Momentum e-Newsletter Featured Article
Elevator/Escalator Maintenance Tasks and Procedures
Maintenance providers of elevators and escalators are responsible for providing a level of service that ensures the equipment is reliable and performs as designed. Our industry is well aware that many maintenance providers are providing less than adequate maintenance service and this trend needs to be reversed.
Currently, American Society of Mechanical Engineers (ASME) A17.1/8.6.1 provides specific requirements for elevator and escalator maintenance. At a minimum the maintenance provider is required to have a written "Maintenance Control Program" that addresses required maintenance procedures and intervals. While many maintenance providers may have developed a written program, there is still an issue with required implementation.
Paramount to the safety and effectiveness of any maintenance operation is the development of enhanced maintenance tasks and procedures.
We all recognized the need for continuous maintenance optimization and for the improvement for inspection, maintenance, repair, testing, and condition-monitoring practices and procedures. Paramount to the safety and effectiveness of any maintenance operation is the development of enhanced maintenance tasks and procedures with innovations that:
- Improve the quality and accessibility of information provided to maintenance personnel
- Clarify the roles and responsibilities of the maintenance team members
- Reduce the risks associated with human error
Effective/Optimum Maintenance Programs
Effective maintenance programs need to be continuously adjusted to respond to changes in the operating conditions and age of the equipment. The maintenance tasks and procedures should be used in conjunction with other continuous improvement plans. Optimum maintenance programs have to take into account that the "real" age of equipment depends on historical operating conditions and maintenance. Since operating conditions, age, and failed components change with time, the maintenance provider's program needs to be periodically adjusted. As a result, over the years, an effective maintenance operation will continuously keep maintaining and updating their tasks and procedures to reflect changes in equipment, age, and operating conditions.

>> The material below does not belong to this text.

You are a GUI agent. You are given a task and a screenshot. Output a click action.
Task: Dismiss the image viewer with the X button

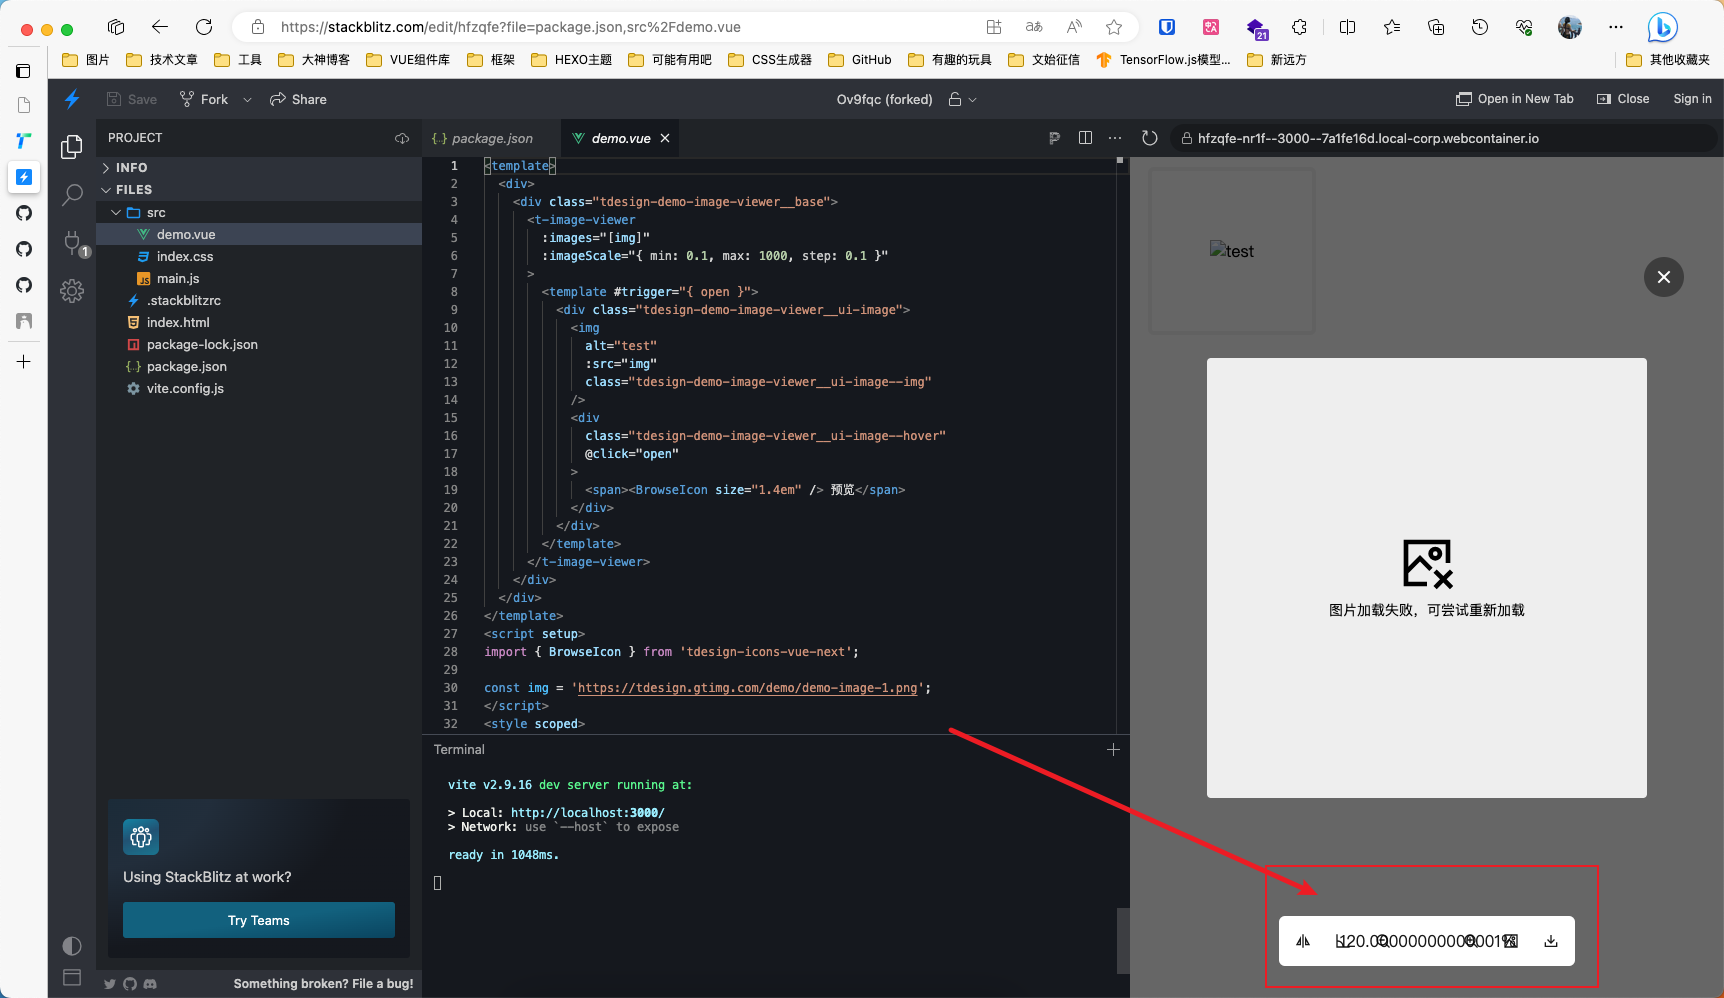1663,277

Implementing a Maintenance Program
The implementation of effective maintenance tasks and procedures can eliminate problems from resurfacing on a continual basis and eliminate maintenance redundancy while improving reliability. Minimizing equipment breakdowns and emergency repairs results in increased customer satisfaction, reduced failure rates, and maintained level of service while optimizing cost exposure.
With the knowledge of equipment type and the current condition, maintenance tasks and procedures should be tailored using this information to make performance-focused maintenance decisions that save costs, allow adequate amount of maintenance, and help achieve or significantly exceed strategic goals and objectives.
The safety of performing maintenance tasks can be increased by having lockout lists and safety warnings for each task. When the pressure is on to get equipment up and running, mistakes are more likely to happen. The possible reduction of safety hazards alone can be a large cost savings.
Requirement for Maintaining Maintenance Records
ASME A17.1/184.108.40.206 outlines the requirements for maintaining maintenance records reflecting the maintenance tasks including adjustments, callbacks, examinations, repairs, replacements, and tests. Documentation must include tasks descriptions, corrective action, date of service, and must be available for viewing. From our experience the majority of the elevator and escalator maintenance contractors are currently not setup to comply with these requirements.
Adhering to these requirements is achievable through the implementation of a computerized maintenance management system (CMMS). Maintenance tasks and procedures can easily be entered into a CMMS along with other pertinent information of the elevator and escalator equipment. Whenever a scheduled or corrective maintenance task needs to be performed, the technician can be notified electronically or provided with a hardcopy of a work order. The work order would provide detailed procedures for locking out equipment, parts needed, along with instructions on how to perform the task. Completion of the work order can be achieved in the same format as the notification. The accuracy of the documentation is paramount, and it is not easily passed from person to person by word of mouth.
Some CMMS systems are expandable to levels where additional support documents are made available to the maintenance technicians. Examples would be the ability to view electronic copies of wiring diagrams, sequence operations, operation and maintenance manuals, parts inventory, and historical events. When a maintenance technician has a workload that requires nothing but response to relentless service calls, their work performance will drop. Yet when the frequency of service calls is lessened and more of their work is properly planned, their interest will grow. Integral to the success of any CMMS is the commitment of the maintenance provider at the levels of services and the implementation of such a program will result in:
- Development of specific tasks and procedures customized to the elevator and escalator equipment
- Scheduled preventive maintenance tasks and procedures
- Maximized equipment reliability
- Minimized equipment and repair costs
- Increased labor productivity
- Reduced equipment downtime
- Increased equipment efficiency and life expectancy
- Optimized overall maintenance program efficiency
- Tracked and analyzed equipment information and history
- Analyzed historical maintenance issues and help predict future events
In a world where sustainable, cost-effectiveness, and productivity is vital, the focus on increasing the maintenance provider's profit is achievable by enhancing the performance of their maintenance operation.